Le Fonds monétaire international (FMI) a annoncé l’envoi d’une mission au Sénégal durant la semaine du 15 juin afin de poursuivre les discussions techniques avec les autorités sénégalaises. Cette visite intervient dans un contexte politique inédit, marqué par le départ d’Ousmane Sonko de la Primature et la mise en place d’un nouveau gouvernement dirigé par Ahmadou Al Aminou Lo.
Selon des informations rapportées par Reuters, le conseil d’administration du FMI ne devrait pas encore se prononcer sur la dérogation sollicitée par le Sénégal dans le dossier des déclarations erronées de dette publique. Cette dérogation demeure une condition essentielle pour permettre au pays de renouer avec les financements de l’institution financière internationale.
Des sources proches du dossier indiquent toutefois que les échanges entre Dakar et le FMI progressent dans un climat jugé positif. Si aucun calendrier officiel n’a encore été arrêté pour un vote du conseil d’administration, plusieurs observateurs estiment qu’une issue favorable pourrait intervenir avant la fin de l’année.
Le Sénégal cherche à tourner la page de la crise provoquée par la découverte de dettes non déclarées ayant conduit à la suspension du précédent programme de financement du FMI, évalué à 1,8 milliard de dollars.
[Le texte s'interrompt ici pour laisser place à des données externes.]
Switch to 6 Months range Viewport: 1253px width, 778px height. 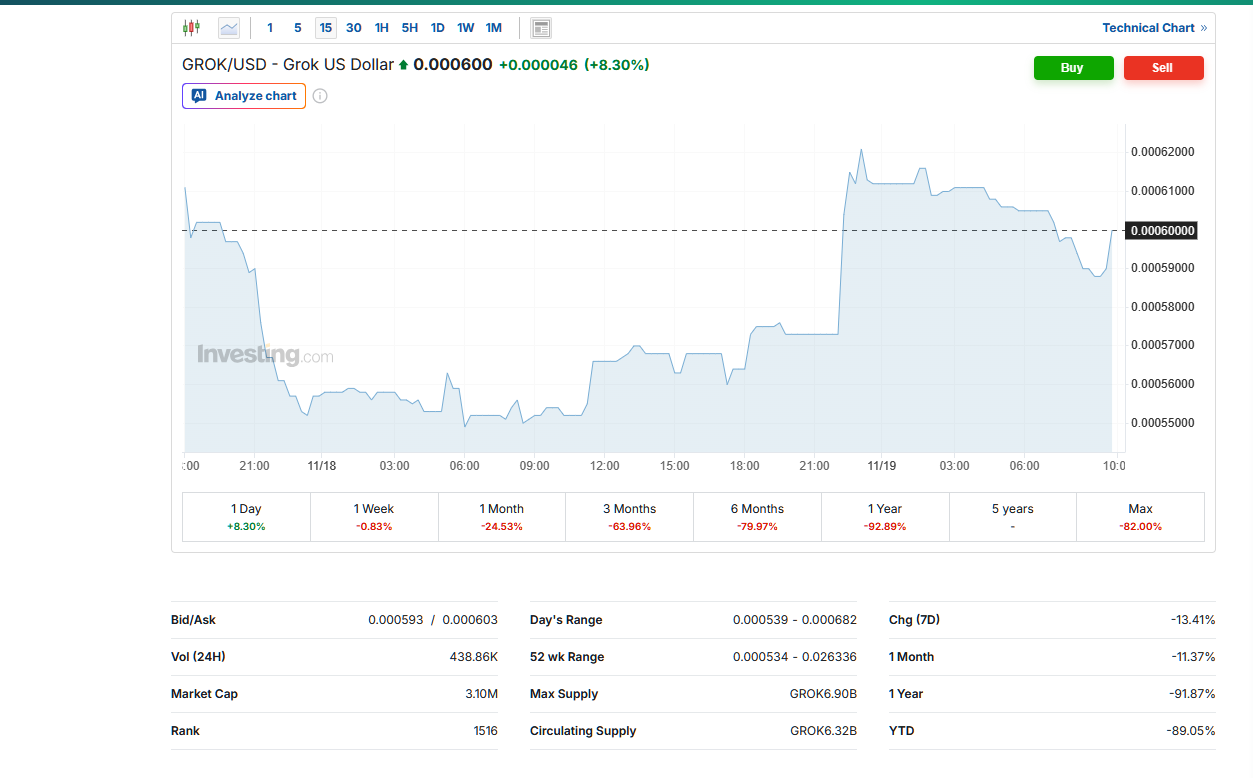pyautogui.click(x=757, y=517)
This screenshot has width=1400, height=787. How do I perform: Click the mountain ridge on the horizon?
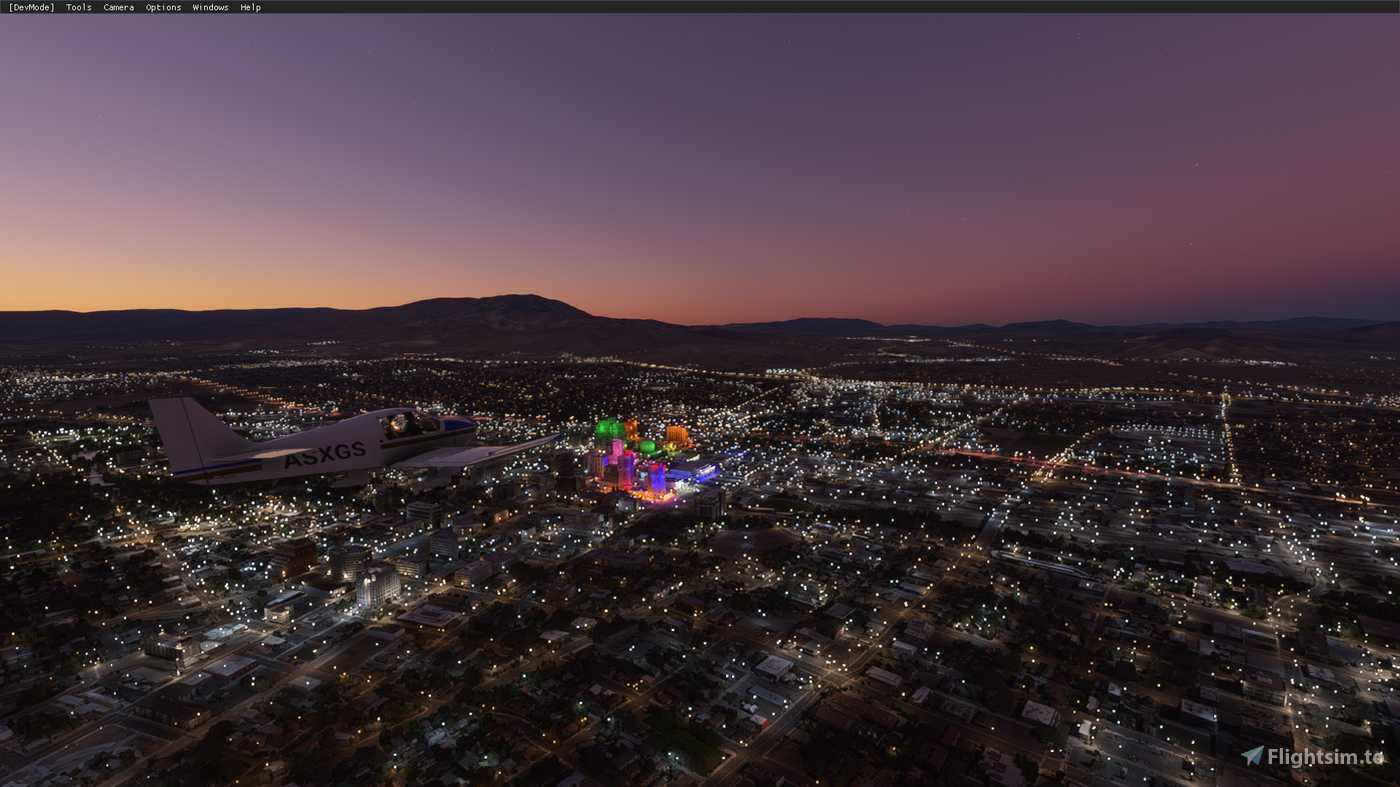point(520,295)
Depuis lors, les autorités ont engagé un vaste travail de réévaluation des comptes publics et de renforcement des mécanismes de gouvernance financière.
Dans une communication adressée à ses administrateurs, le FMI a salué les efforts entrepris par l’État sénégalais pour certifier les chiffres définitifs de la dette, améliorer la transparence budgétaire et poursuivre les investigations relatives aux irrégularités constatées dans la gestion des finances publiques.
La mission attendue à Dakar à la mi-juin pourrait ainsi constituer une étape déterminante dans les négociations en vue d’un nouveau programme de coopération entre le Sénégal et le FMI. Pour les nouvelles autorités gouvernementales, l’objectif est de rétablir la confiance des partenaires internationaux, préserver la stabilité macroéconomique du pays et obtenir les financements nécessaires à la mise en œuvre de leurs priorités économiques et sociales.
Le dossier reste toutefois étroitement surveillé par les marchés et les bailleurs de fonds internationaux, alors que le Sénégal traverse une phase de transition politique majeure et cherche à consolider sa crédibilité financière sur la scène internationale.